Sleep training a toddler has its challenges, but thankfully there are proven methods that can prevent it from becoming a nightmare. If you’re preparing for this next phase in your child’s development or find yourself searching “How to get toddler to sleep on their own,” we rounded up some expert-approved and parent-trialed suggestions to make bedtime and naptime less stressful.
What Is Toddler Sleep Training?
We all know that sleep is vital at every age, so helping your kids establish good sleep hygiene early is extremely beneficial. Toddlers and older children require less sleep than babies but still need an ample amount for physical, cognitive, and emotional development. At 1-2 years of age, a toddler needs about 11-14 hours of sleep total per day is ideal. This can be roughly broken up as 11 hours at night and 2-3 hours of napping throughout the day. Active toddlers might have difficulty winding down or even crawl out of their crib. Unlike newborns who might require co-sleeping for safety precautions, it’s not advised for toddlers as it can be a tough habit to break later.
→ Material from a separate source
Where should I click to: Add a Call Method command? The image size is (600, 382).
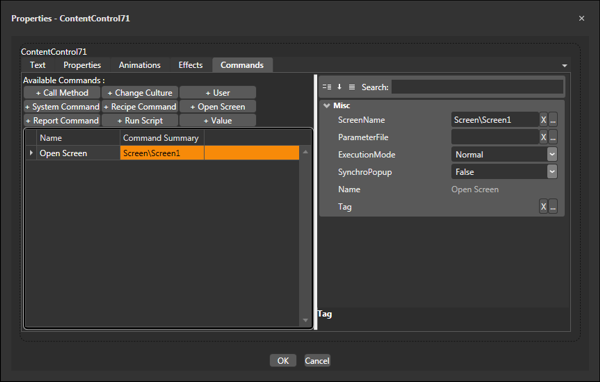coord(62,93)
This is when sleep training toddler and older children can make a big difference in their confidence to self soothe.
Sleep training your toddler
Sleep training is a term for the variety of methods you can use to gradually reduce your involvement in your toddler’s bedtime. Like us, children develop sleeping preferences so asking them what kind of sleep environment makes them feel most relaxed can help guide you in creating a sleep routine that will work long-term. Below are some popular tips for sleep training.
Follow a Consistent Bedtime Routine
Studies show that a consistent bedtime routine can improve sleep onset and decrease problematic sleep issues for children. Signaling an hour before bedtime can help ease the transition. Not only can calming activities help prepare your child for bedtime, but dimming the lights can also naturally encourage their melatonin production. Melatonin is a hormone that’s taken on a few nicknames, you might know it as nature’s sleeping pill, the miracle hormone, or the hormone of darkness. Essentially, this hormone is released in response to darkness and provides a circadian signal that it’s time for the body to sleep and wake. Using the Loftie Lamp to gradually turn down the lights can support your approach in getting your toddler to sleep on their own.
When it’s 20-30 minutes before bedtime, begin your routine. This could look something like:
- Start with a warm bath.
- Change into pajamas and brush teeth.
- Potty break or diaper change.
- Storytime in bed with dim lighting.
- Set bedroom temperature to your toddler’s comfort level.
- Turn on white noise using the Loftie Clock.
- Say goodnight!
It might be challenging initially especially if your toddler struggles at bedtime, but be consistent and firm with your routine and soon they will adjust. It’s also best to communicate your routine with family and caretakers when you’re not present.
Go for a gentle exit
If you have a child that’s been in the habit of sleeping with you, transition gradually using the phase out method. This is a gentle but successful approach for answering how to get toddler to stay in bed. This method is not particularly comfortable for the parent in the short term but the payoff is worth it in the long term.
For the first few nights, focus on gradual separation. Put your child in their own bed while you sleep on the floor beside them. Then, decrease your presence from the floor to a chair. Then move to standing near the door until they are sleepy. If they are still struggling or regress at any time, offer a check-in in a few minutes. Throughout the entire process, it’s important that your bedroom remain off limits (even for naptime). The goal is that your child always associates their bed for sleep.
Reassure Your Toddler, But Don’t Reward Crying
Establishing boundaries at this age has the potential to go beyond bedtime and can help toddlers learn discipline and healthy habits. With time and patience, this process will get easier. If your child insists on getting into bed with you, bring them back to their bed and sit on the floor. It’s important to find a space that is not in their bed with them to help build their confidence to self soothe. Listen to their concerns and frustrations about bedtime, be kind but firm and follow through on enforcing that they stay in their own bed. The goal is to help them develop confidence to soothe themselves. Soon enough, this routine will become a habit.
Stand Your Ground About Staying in Bed
If your toddler won’t stay in bed or is particularly resistant at bedtime after you’ve said goodnight, you can also try the bedtime pass method. An exception to this approach is if your child is potty training, then one pass might not be enough!
This simple approach allows a child one pass per night to come out of their room. The key is setting up specific parameters of what the pass allows them to do. For example, going to the bathroom, getting a glass of water, or telling a parent something before they go to bed.
Enforcing rules and limits around bedtime is a great way to get a toddler comfortable with bedtime. Experts believe the bedtime pass method offers an element of control to both the parents for setting boundaries as well as the kids knowing that can come out one last time before going to sleep.